Bei “GedankenGut“ wurde im Schauspielhaus über Hamburgs Kulturpolitik debattiert. Ein Fazit: Kultur dürfe nicht allein zum Kostenfaktor werden.
Hamburg. Die Folgen eines drohenden Kulturkahlschlags in Hamburg werden offenbar überall gleich bewertet. In seltener Einigkeit bescheinigte die Kritiker-Runde beim Gesprächsforum "GedankenGut" im Schauspielhaus der Hansestadt "Kulturlosigkeit" und forderte in der von Autor Stefan Keim moderierten Debatte generell mehr Sachkompetenz von Kulturpolitikern.
Till Briegleb ("Süddeutsche Zeitung") sprach von einer "Singapurisierung" der Stadt, die sich mit Highlight-Projekten und Musicals begnüge und das Schauspielhaus durch Einsparung massiv gefährde. Er warnte davor, die Existenz einer unverzichtbaren bürgerlichen Institution an deren künstlerischen Erfolg zu knüpfen. Als "Selbstmord auf Raten" bezeichnete Hans-Juergen Fink (Hamburger Abendblatt) die Strategie der Theatermacher, den Sparquoten gerecht werden zu wollen. "Mit der Schere im Kopf blockieren sie ihre Kunst. So geht sie kaputt." Kultur dürfe für die Stadt nicht allein zu einer Frage des Kostenfaktors werden. Es gehe um Bildung, Erziehung, Tradition und die vielfach von den Politikern beschworenen Werte, die sie aber selbst vernachlässigten. Die Zwänge von Parteienproporz wohl verkennend schlug Peter Michalzik ("Frankfurter Rundschau") vor, Kulturschaffende sollten einen Kriterienkatalog für die sie vertretenden Politiker erstellen.
+++HIER GEHT'S ZUM DOSSIER ÜBER DIE HAMBURGER KULTURPROTESTE+++
Die Kritik an Kultursenator Reinhard Stuth relativierte Wolfgang Höbel ("Der Spiegel") und kritisierte die grünen Koalitionspartner in der Regierung scharf. "Die Stadt muss sich für ein kulturelles Konzept entscheiden und auch dafür bezahlen." Dirk Pilz ("Berliner Zeitung") brachte zum Vergleich die Hauptstadt und ostdeutsche Theater ins Gespräch und äußerte sich verständnislos über die Ignoranz und hausgemachte Kulturkrise in der reichen Hansestadt. Jetzt gelte es vor allem, eine Billiglösung für die Intendanz zu verhindern. Wie Wolfgang Höbel sagte: "Kulturpolitik ist Personalpolitik." Wohl in jeder Beziehung.

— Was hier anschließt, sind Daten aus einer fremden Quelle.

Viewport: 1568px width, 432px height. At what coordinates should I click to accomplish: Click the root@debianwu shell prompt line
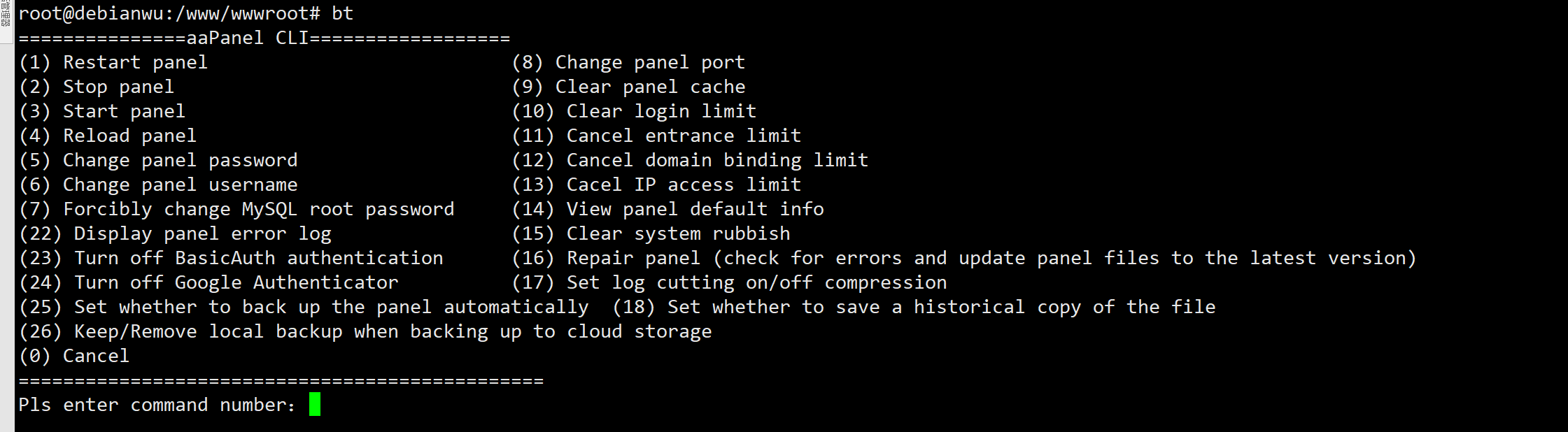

Die Debatte über Kulturwerte und die Zukunft des Schauspielhauses sollen weitere Veranstaltungen am Kochen halten und dann hoffentlich weniger allgemein vorantreiben: Im Kultwerk West stellen sich Interimsintendant Jack Kurfess und Klaus Schumacher (Junges Schauspielhaus) der Frage "Quo vadis, Schauspielhaus?" (25.11., 20 Uhr). Das Kulturforum lädt die kulturpolitischen Sprecher der Bürgerschaftsfraktionen in den Kampnagel-Klub zur einer "Schalthoff"-Runde (14.12., 19 Uhr). Und zur zweiten Ausgabe von "GedankenGut" im Schauspielhaus (19.12., 11 Uhr) wird Intendant Oliver Reese mit dem Solidaritätsgastspiel von Michael Thalheimers Sophokles-Inszenierung "Ödipus/Antigone" (18.12., 20 Uhr) erwartet.